## Quoted text
Get Started What is a GraphDB? GraphDB vs RDBMS GraphDB vs NOSQL Language Drivers Cypher Cypher Basics Build a Recommendation Engine Cypher Refcard Data Modeling Graph Data Modeling Guidelines Working with Data Neo4j Browser Visualization Importing Data into Neo4j Graph… Learn More »

Goals
Existing data comes in many shapes and sizes, and is commonly stored in a relational database. This guide explores how to export data from a PostgreSQL database into Neo4j.
Prerequisites
You should have a basic understanding of the property graph model and have completed the modeling guide. If you download and install Neo4j server you’ll be able to follow along with the examples.
Beginner

Northwind Introduction

In this guide we’ll be using the NorthWind dataset, a commonly used SQL dataset. Although the NorthWind dataset often used to demonstrate SQL and relational databases, it is graphy enough to be interesting for us.

The following is an entity relationship diagram of the NorthWind dataset:

Northwind diagram

Developing a Graph Model

When deriving a graph model from a relational model, we should keep the following guidelines in mind:

  • A row is a node
  • A table name is a label name

In this data set, the following graph model serves as a first iteration:

northwind graph simple

How does the Graph Model Differ from the Relational Model?
  • There are no nulls. In the relational version, to track the employee hierarchy we have a null entry in the ‘ReportsTo’ column if they don’t report to anybody. In the graph version we just don’t define a relationship.

## Provided material
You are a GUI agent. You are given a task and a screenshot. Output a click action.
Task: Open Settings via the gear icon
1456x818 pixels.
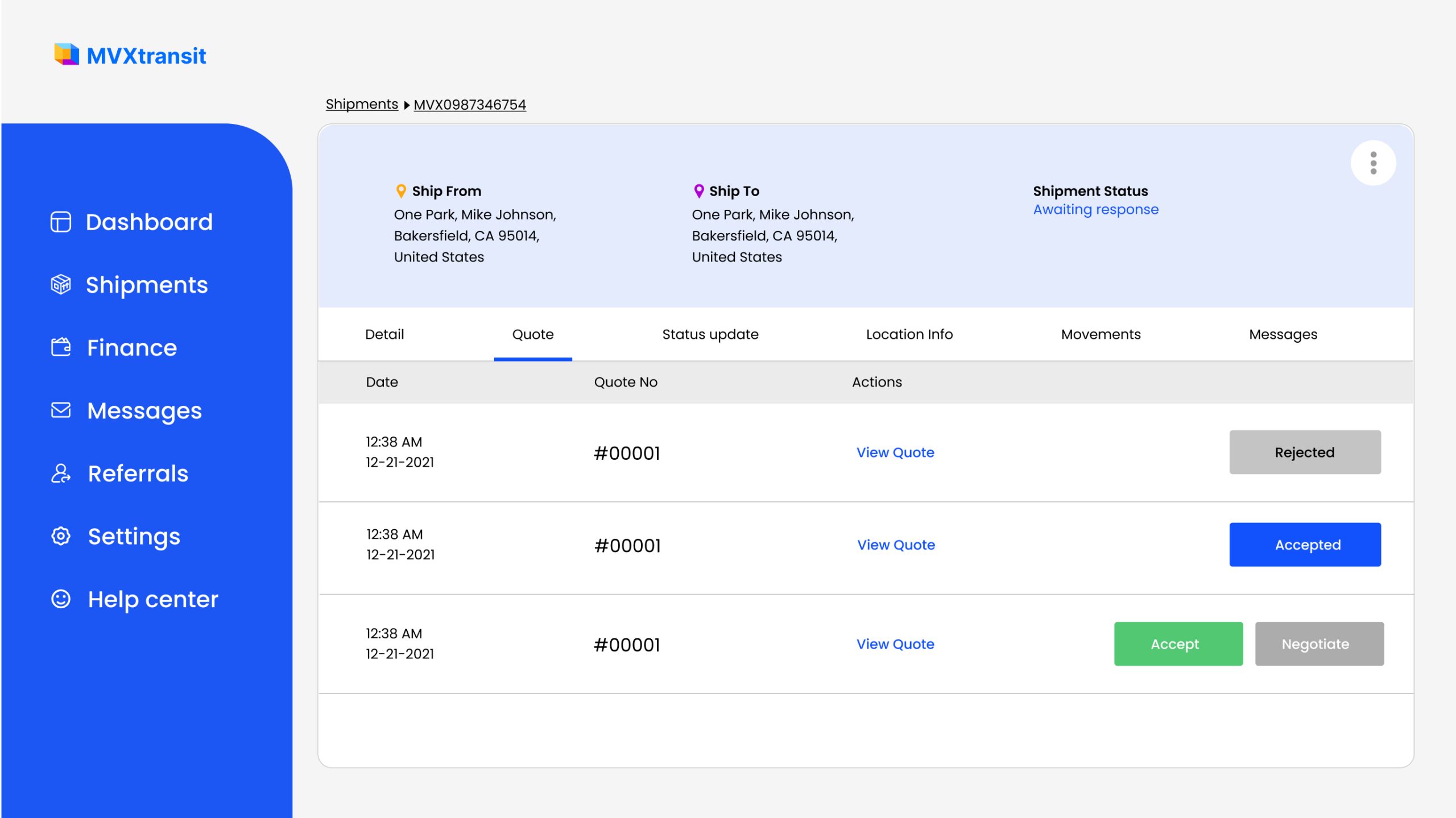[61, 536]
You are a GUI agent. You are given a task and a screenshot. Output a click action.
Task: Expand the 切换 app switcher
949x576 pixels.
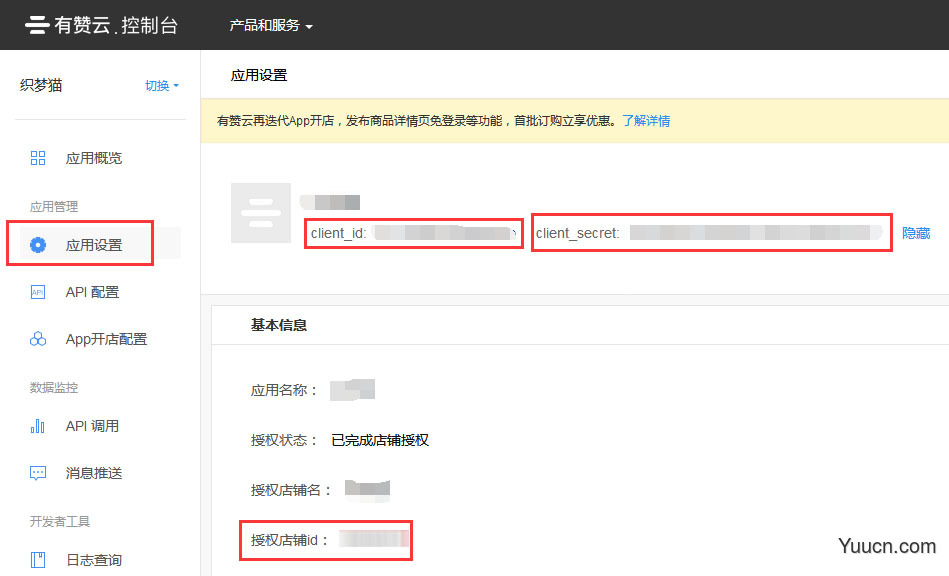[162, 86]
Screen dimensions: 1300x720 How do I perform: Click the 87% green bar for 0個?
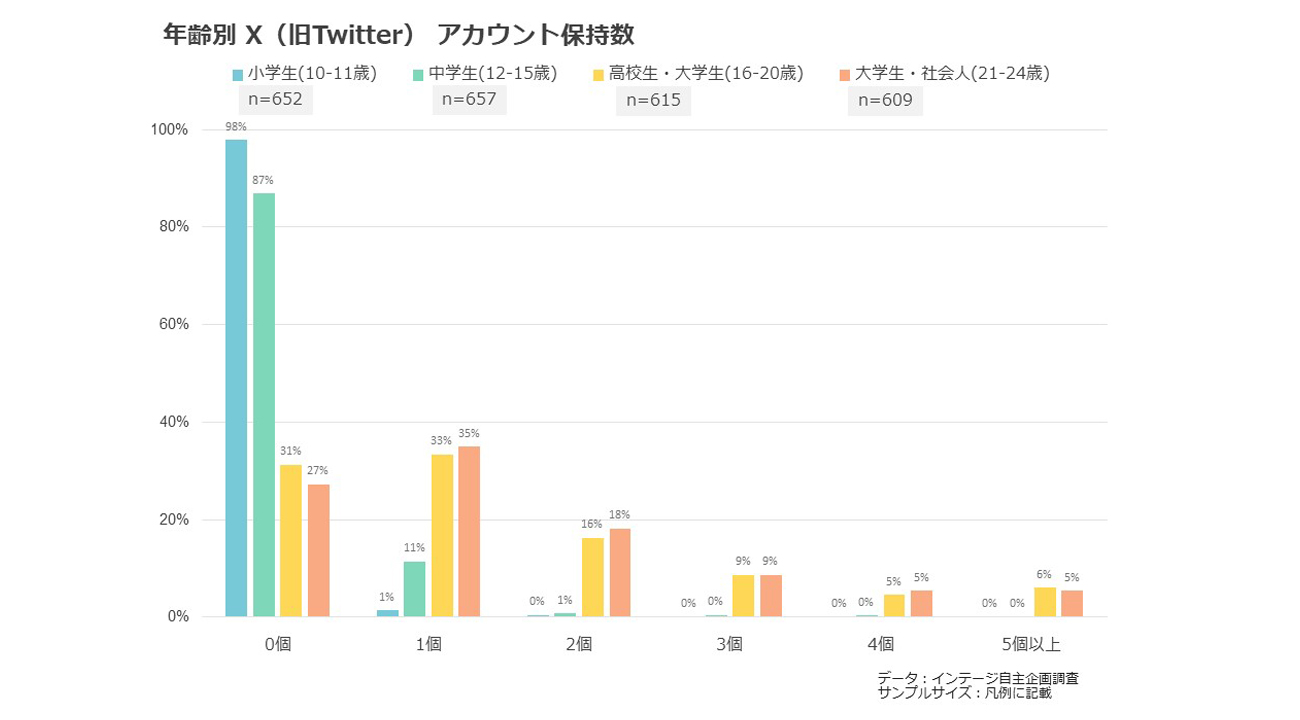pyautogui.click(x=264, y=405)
---
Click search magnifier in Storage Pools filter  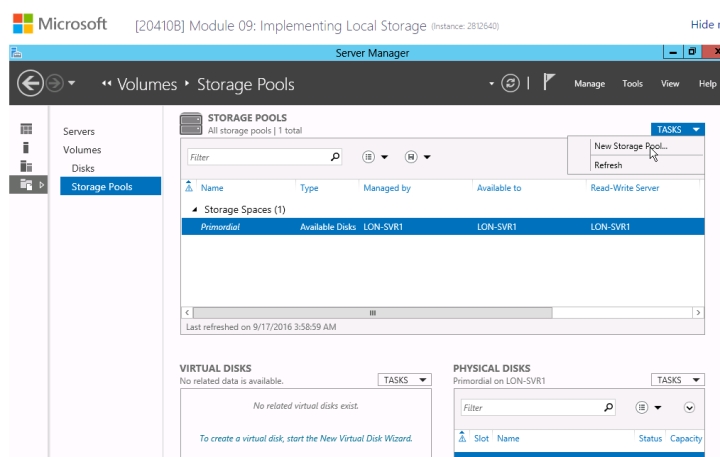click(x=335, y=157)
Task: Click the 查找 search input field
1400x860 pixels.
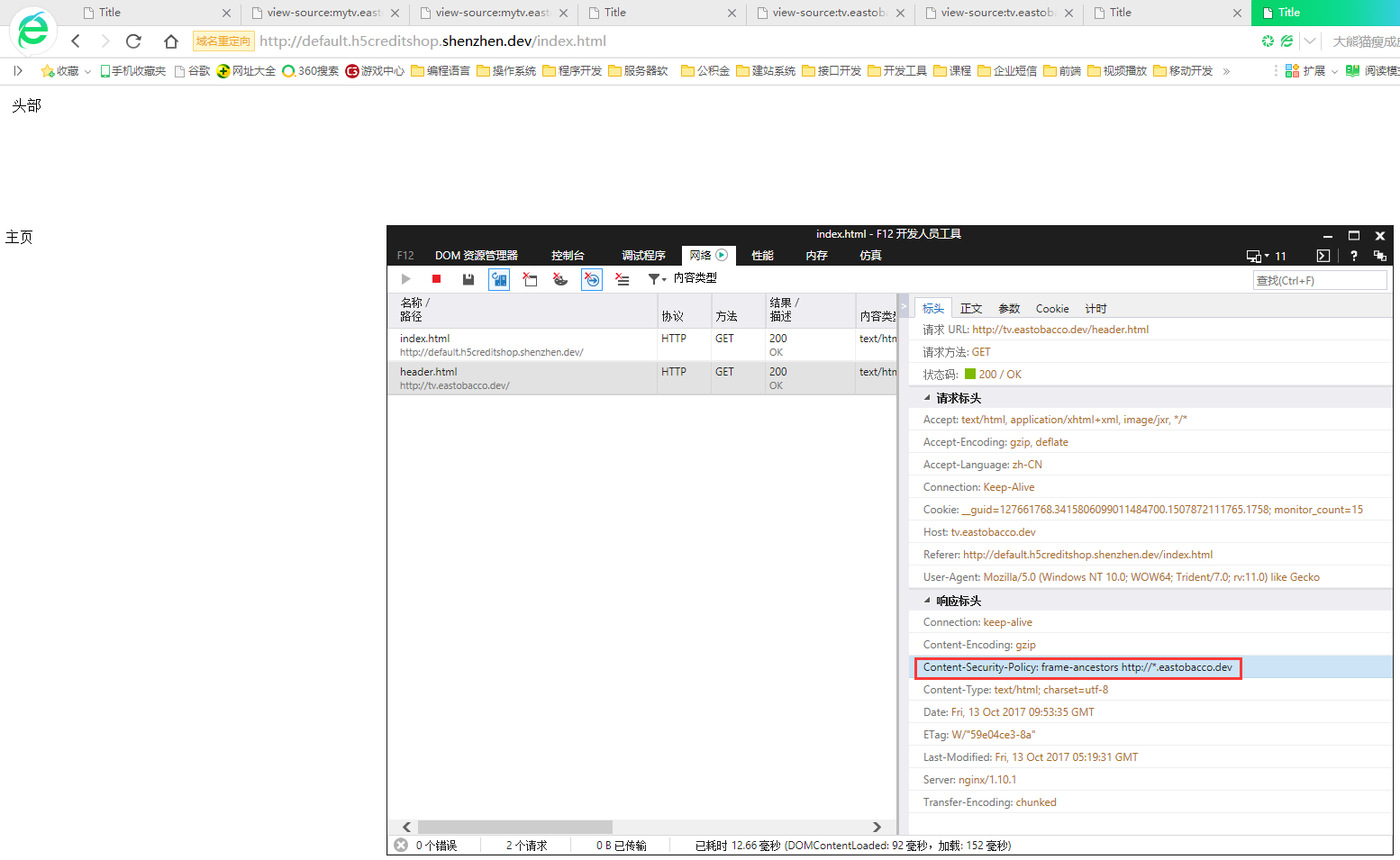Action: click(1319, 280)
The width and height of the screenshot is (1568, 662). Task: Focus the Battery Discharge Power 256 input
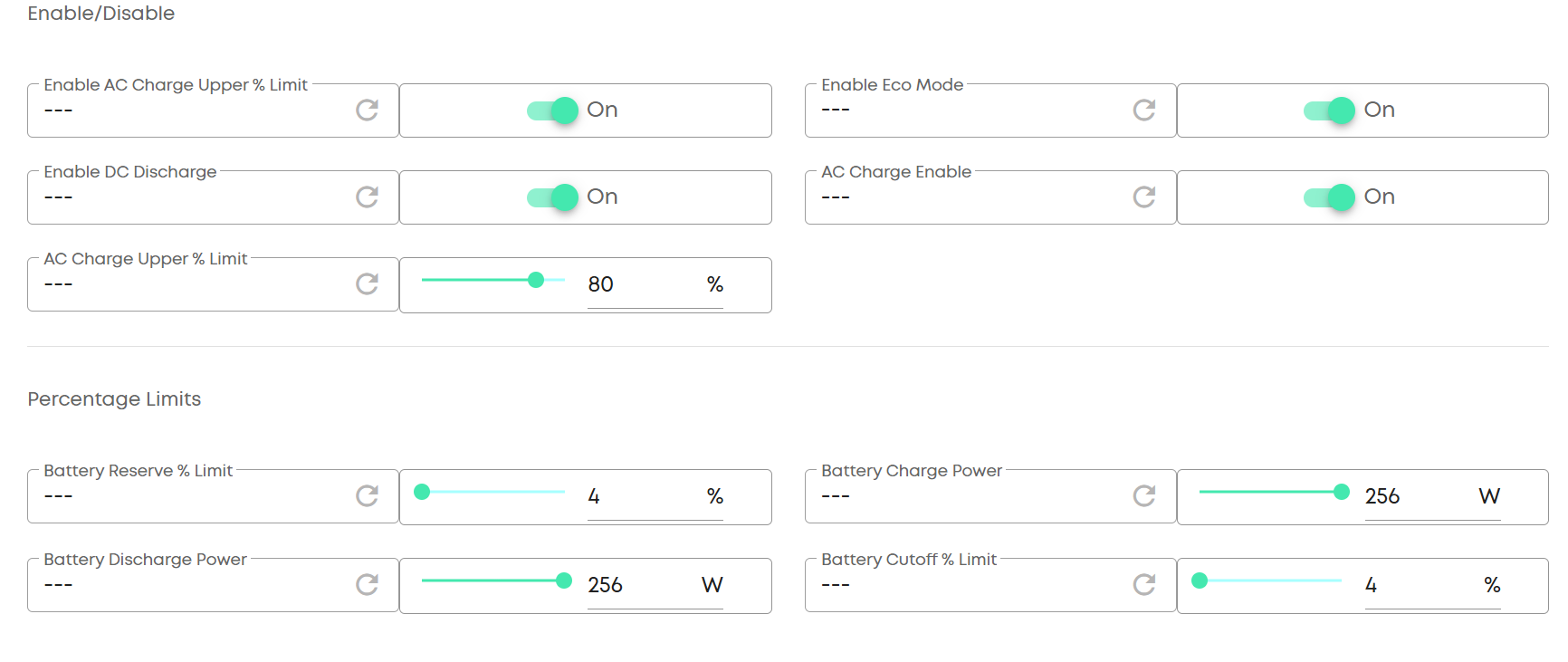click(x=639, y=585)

## Problem description
Repeat everything in the Neo4j import guide above from "Prerequisites" down to "with the examples.", unchanged.

## Task result
Prerequisites
You should have a basic understanding of the property graph model and have completed the modeling guide. If you download and install Neo4j server you’ll be able to follow along with the examples.